Chris @ Aug 22nd 2006 10:16PM
I found a very good way to run cables to our second story bedrooms for me and my sister was to go through the cold air return in my sisters room and and striaght down to the drop/tile ceiling in the basement. To get to my room we went through the top of the cold air return into the attic and then across and down into my closet, where the wire is mostly conceiled except where it goes around the baseboard. My dad's office uses the cable-through-the-duct-hole trick and I havent had trouble, but I'm going around the actual duct not through it. My friend has cables going through the actual duct and so far has had no problems, with standard cat-5.
I found the trick with my cheapo crimper was to crimp till I thought it was done, then crimp more. Does the trick for me, and I've never had cable problems (That weren't caused by my stupidity.)
ZipperSeven @ Aug 22nd 2006 10:16PM
Running thru the grates isnt a bad idea for a home install where folks arent concerned with bandwidth (I would be worried about RF...but all of my cabling is shielded,) but I think the biggest fear I'd have is abrasion...maybe put some heatshrink tubing over where the cable passes thru the grate? A friend of mine cut a hole in a milk jug cap and uses that as a grommit where he ran cabling (speaker wire actually) thru the floor.
Also...I like to use the velcro strips instead of zip ties because you can group and reuse the strips instead of having to cut and place a new one everytime you move a set of cables.
m-p{3} @ Aug 22nd 2006 10:17PM
I personally do it often to save money on network cable. I've got myself a cable tester, so I'm sure my cable works before installing them permanently.

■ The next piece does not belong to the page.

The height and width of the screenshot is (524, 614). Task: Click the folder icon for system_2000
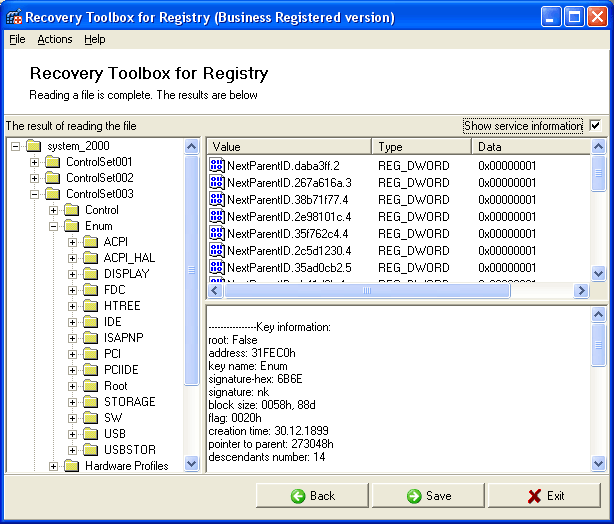[x=34, y=146]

Also, it's easier to pass a wire without the connector through a small hole ;)
Abhi Sur @ Nov 10th 2007 7:51PM
Can you please tell what cable tester you are using. I am moving into a home where the previous owner had installed CAT5 cable in the main floor and the basement. I just want to find out that the end points work. Can you please tell me whether your cable tester would work in this case.
Matt @ Aug 22nd 2006 10:19PM
I have crimped thousands of RJ-45's over the years, and have yet to have one fail. I have also been using solid core wire the whole time, again no issues.
Stranded wire never seems to work that well for terminating in any way, be it crimp or punch down.
ndtinker @ Aug 22nd 2006 10:20PM
@ Chris: I've used solid core wire and any random rj-45 end for years upon years and always made my own cable. for one you get the exact length and don't waste wire and secondly you get the satisfaction of doing it yourself, not to mention saving money. I've heard the stranded vs. solid wire debate over and over and all the stranded wire ive seen is cheap crap. as long as the wire and ends are good and its crimped well it will work fine, theres nothing to worry about or any sense to be going off saying how bad the advice here is. it's meant to help people out not scare them away or make them think you have to be some network guru to be able to crimp a stupid wire. jeez, have fun doing this stuff. I know I do. (p.s. my wires always work and the 4+ year old stuff i did back when i was a noob still works a treat)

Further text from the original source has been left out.